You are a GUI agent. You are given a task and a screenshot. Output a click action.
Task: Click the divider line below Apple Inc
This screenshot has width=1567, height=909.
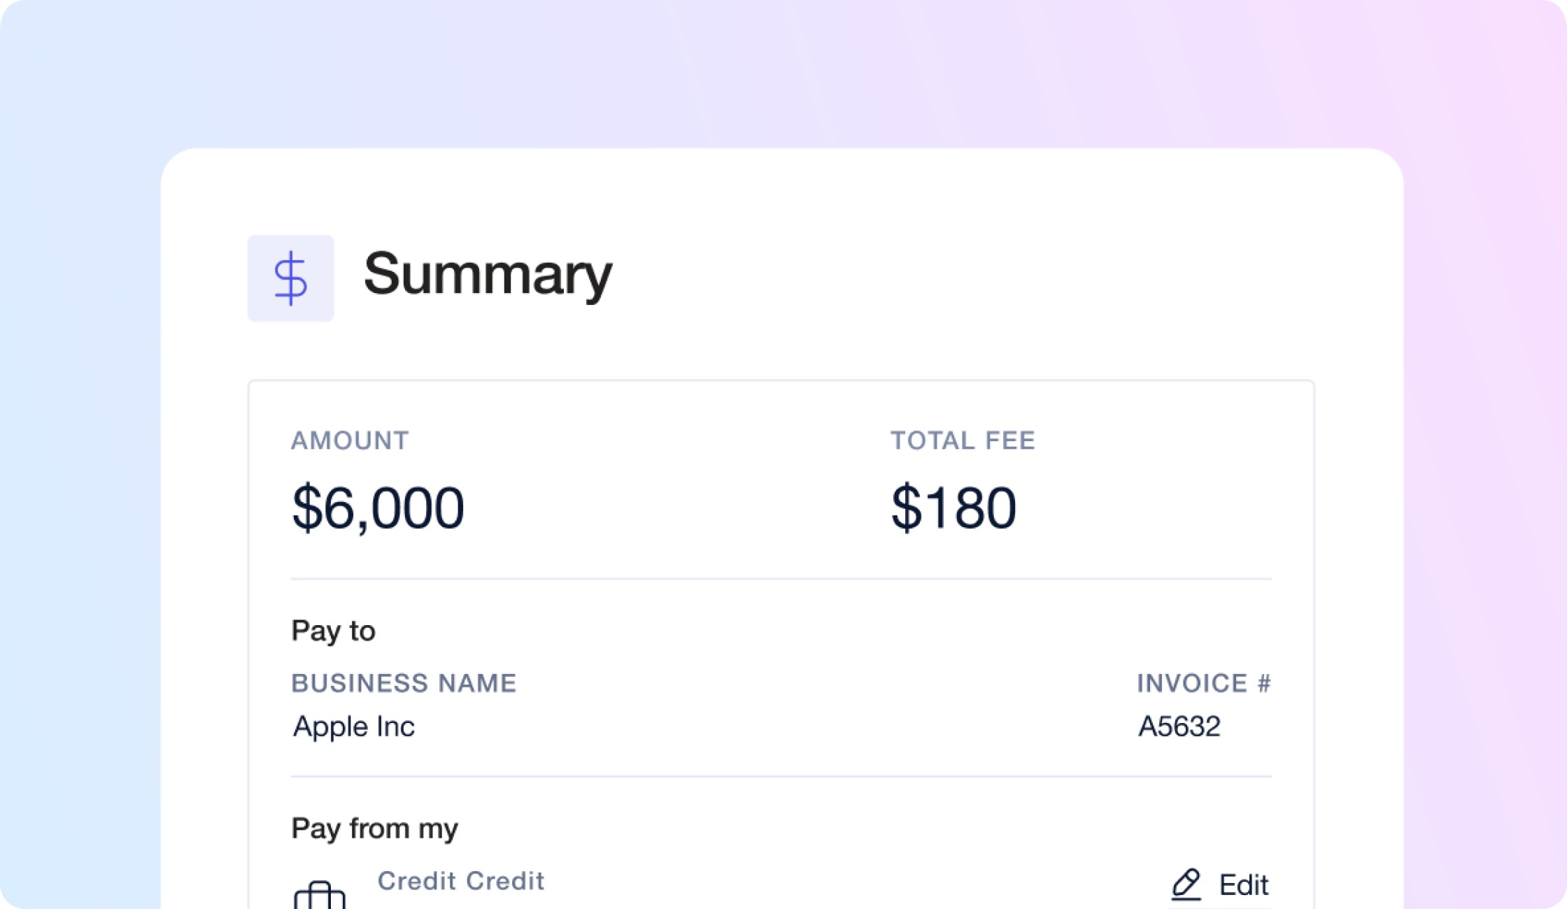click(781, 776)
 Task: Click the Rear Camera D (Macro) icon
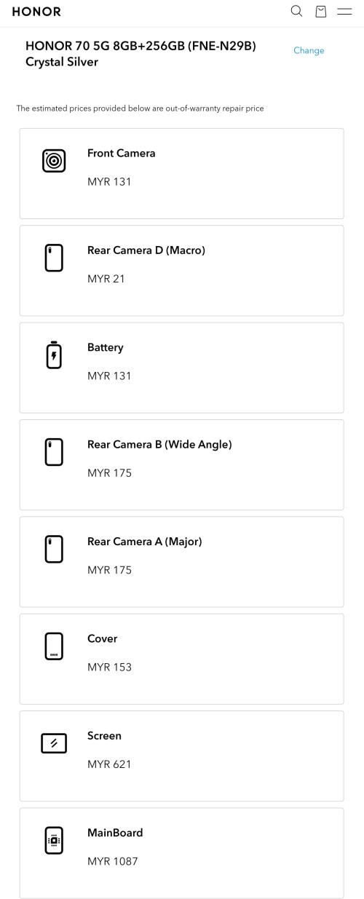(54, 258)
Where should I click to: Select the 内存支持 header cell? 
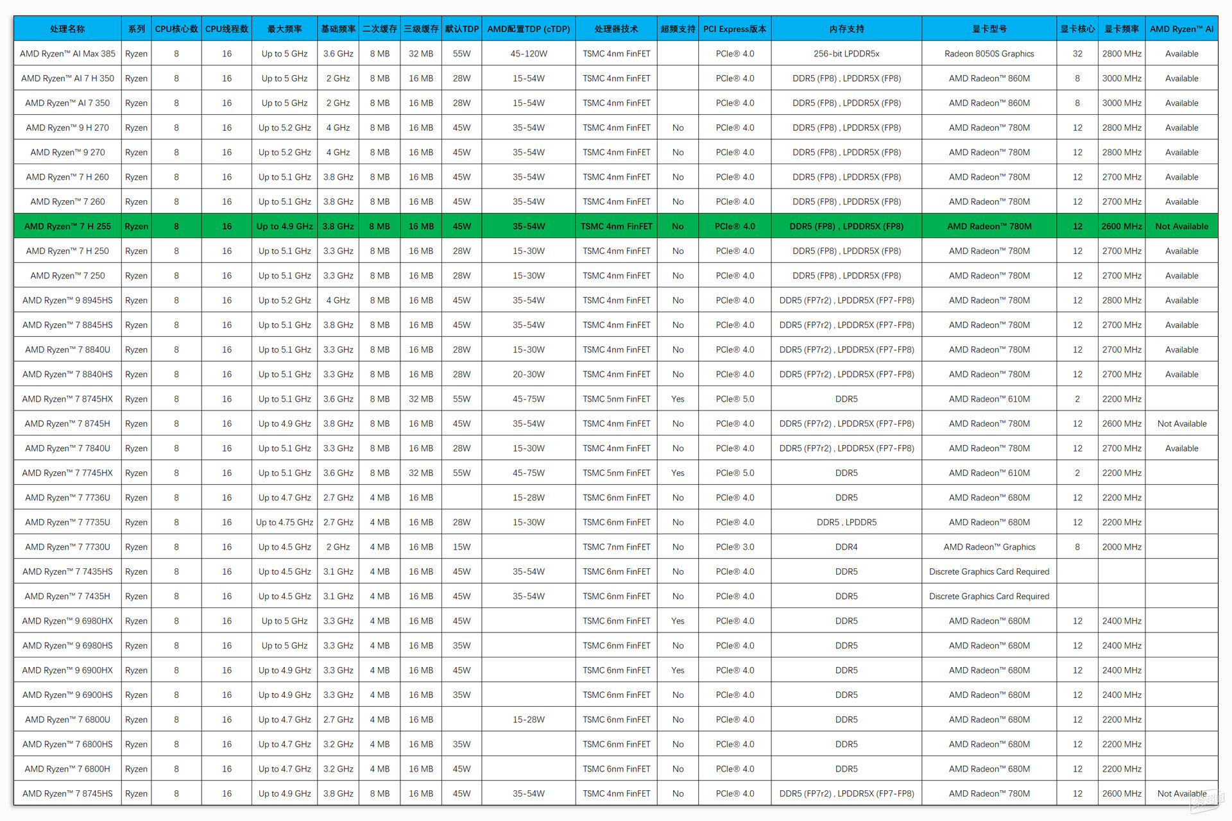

-=-=-

### To do
Print the listing verbatim; no pictures.

### Expected answer
You are a GUI agent. You are given a task and a screenshot. Output a click action.
Task: Click the divider line below Apple Inc
This screenshot has width=1567, height=909.
click(781, 776)
 Task: Click the Rear Camera D (Macro) icon
(54, 258)
Where should I click to: Select the 内存支持 header cell? 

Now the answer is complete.